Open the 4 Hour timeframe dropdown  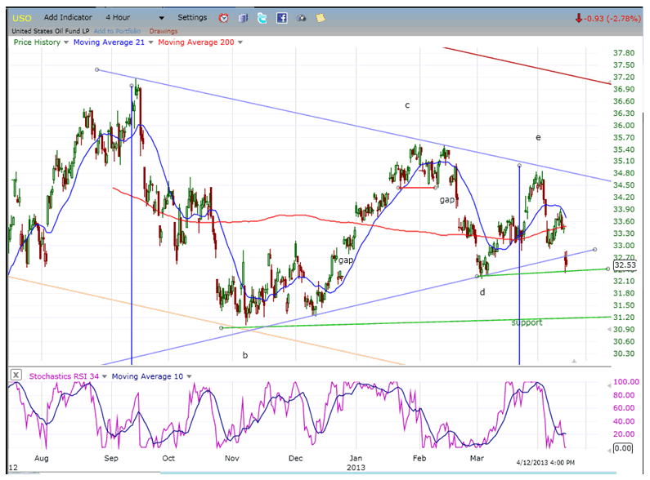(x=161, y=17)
***
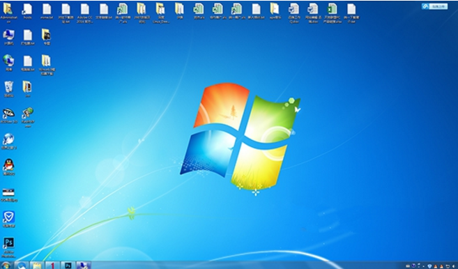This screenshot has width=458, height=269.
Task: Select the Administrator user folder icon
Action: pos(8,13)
***
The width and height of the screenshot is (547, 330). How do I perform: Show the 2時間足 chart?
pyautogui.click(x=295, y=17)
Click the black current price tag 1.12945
***
■ Activity
Everything above from the line containing "The width and" down to the line containing "Click the black current price tag 1.12945" should be copied exactly, both end lines included, and nothing else.

■ Task solution
The width and height of the screenshot is (547, 330). How do I perform: Show the 2時間足 chart?
pyautogui.click(x=295, y=17)
Click the black current price tag 1.12945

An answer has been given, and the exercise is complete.